While there is a global health consortium that focuses on reducing the need for tobacco, as well as the 2011 agreement to ensure that WHO can order the introduction of flu vaccines when needed, a global agreement has been called in to help health officials around the world do just that. much of the prevention, awareness, preparation and management of the epidemic still eludes us.

The special session of the World Health Assembly provides us with a unique opportunity to address these issues in a practical way that will facilitate the immediate establishment of an international legal framework under the auspices of the WHO Constitution. They can build on key reports – Larry Summers’ G20 report, Tharman Shanmugaratnam, Ngozi Okonjo-Iweala, Mario Monti report to the European WHO region and, the WHO commentary led by former Liberian President Ellen Johnson Sirleaf. and former New Zealand Prime Minister Helen Clark.

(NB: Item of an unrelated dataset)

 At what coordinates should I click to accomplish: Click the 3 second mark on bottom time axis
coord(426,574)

First, our health leaders around the world must have more power to create and promote health guidelines.

Second, we must promote ACT-A and COVAX pioneering initiatives to ensure the effective production and distribution of PPE, testing, treatment and vaccination so that all countries can identify, respond to, treat and prevent current and future epidemics.

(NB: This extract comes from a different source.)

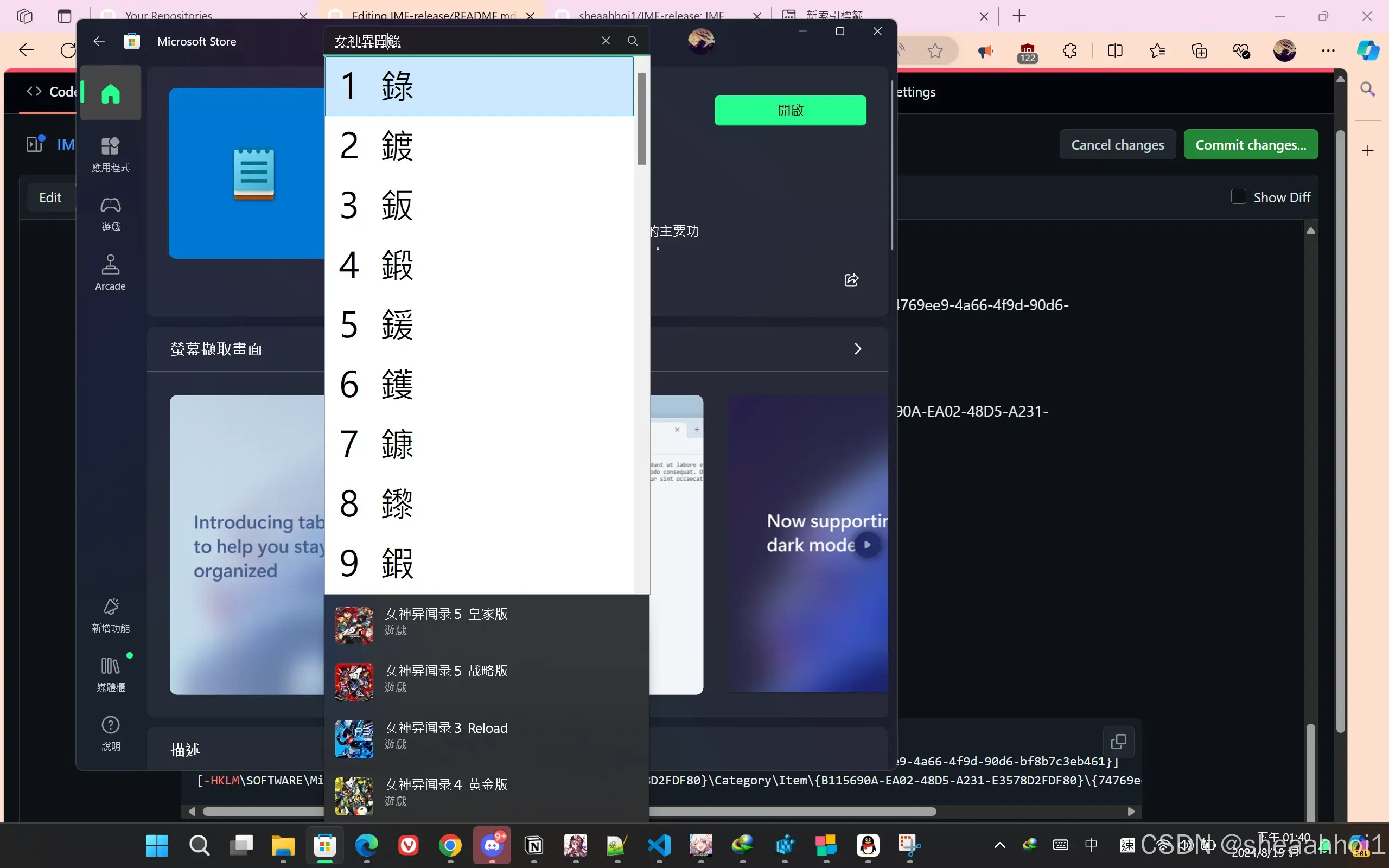
Task: Toggle the Show Diff checkbox
Action: coord(1238,197)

Third, we need a global epidemic. But all of this will work only if we develop a sustainable approach to funding to address global health inequalities around the world. Often, in times of global crisis – even those we face in life and death elections – we are reduced to passing a plate of petition or convening “sworn” meetings in a way that also reminds us of making a whip on the charity. fundraising.

Ideally, epidemic planning should be facilitated by a weight-sharing system where funds are shared between countries that have the opportunity to pay. Even now, less than 20 percent of the WHO budget is spent this way. The eradication of smallpox in the 1960s and 1970s made a good impression because the last push to eradicate the disease began with a pact agreement to share the burden of the wealthiest nations.

Considering the billions of dollars lost in COVID-19, $ 10bn a year of disease prevention and planning, which seems to be needed by the independent G20 group, could provide one of the best revenues in history. But we must do something now – and next week the World Health Assembly is the place to start – if we want to be ready for everything that happens in the future.

The views expressed in this article are those of the author and do not necessarily reflect the views of Al Jazeera.